Masukagami (The Clear Mirror) (増鏡)
Masukagami is a historical tale. It is believed to have been compiled during the Northern and Southern Court period in Japan. Although the author is unknown, there are various theories holding it to be either Yoshimoto NIJO, Kinkata TOIN or someone related to the Shijo family. In order of composition, it is the final work among what is known as the shikyo (Four Mirrors, a series of four historical works compiled between the late Heian period and the early Muromachi period). Its contents deal with the most recent period in the shikyo.
Contents
The existing text consists of 20 volumes, and succeeding the other shikyo (now lost), it annalistically covers 150 years and the reigns of 15 Emperors, from Emperor Gotoba's accession to the throne in 1183 to Emperor Godaigo's exile on Oki island, and ends with his coming back to Kyoto in 1333.
It takes the format of the author taking notes on the tales of a 100-year-old Buddhist nun on a visit to the Seiryo-ji Temple in Sagano. (However, as the nun appears only in the first scene in the existing text, there is an opinion that, as in the other shikyo, there once existed a scene at the end where the nun appeared.)
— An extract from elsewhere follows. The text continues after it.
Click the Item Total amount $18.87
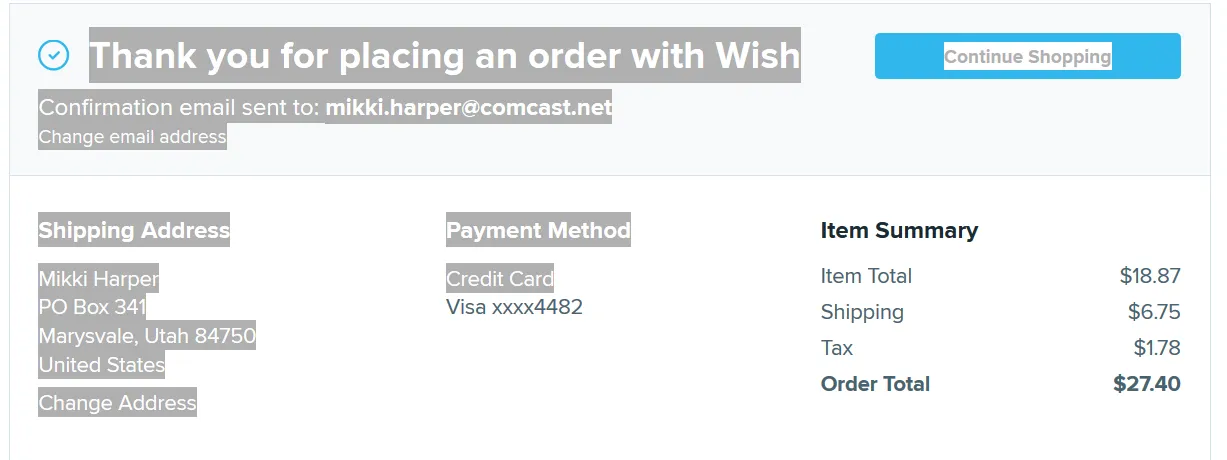Image resolution: width=1227 pixels, height=460 pixels. 1150,276
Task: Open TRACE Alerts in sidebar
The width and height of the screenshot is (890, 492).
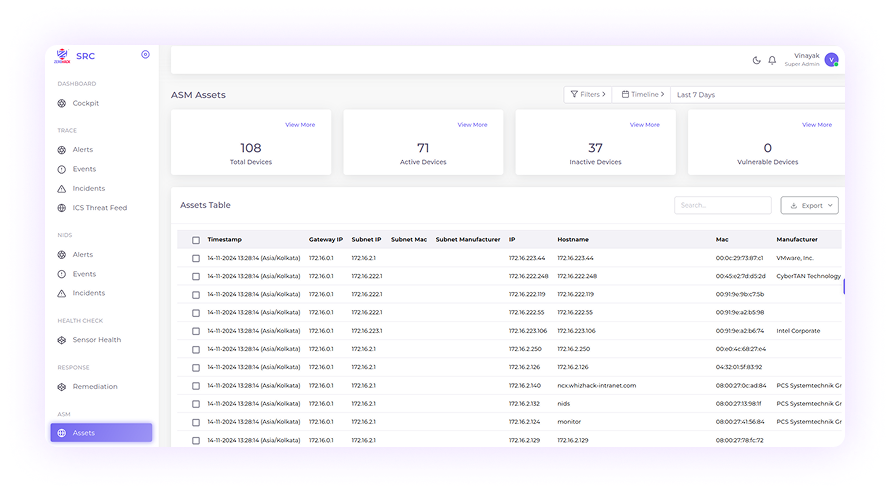Action: (x=82, y=150)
One can enjoy its rich literary flavor and elegant style in its descriptions of the life of the court aristocracy.
In the past, there was a 17-chapter text and a 19-chapter text.
They are distinguished by calling the former 'the Old Text' and the latter 'the Vulgate Text.'
The two texts are especially different around the middle section (from Emperor Gosaga's accession up to the period of his cloistered government). The standard theory is that the latter text was produced by enlarging, expanding, and revising the former, but there is another theory that it was written first, and that the former text was produced from various sections that had been deleted from the latter.
(The latter is thought to have less pages chronologically out of order due to binding errors than the former.)
Whichever came first, it seems that there already existed two versions of "Masukagami" by the end of the 14th century. Furthermore, the existing 20 chapter text is a revised and enlarged edition produced in the Meiji period by Hidematsu WADA and others to eliminate the inconsistencies between the two texts, and is strongly criticized by Japanese literature researchers as having modified the classical work more than necessary, so that today study of the work is generally based on 17 and 19 chapter texts.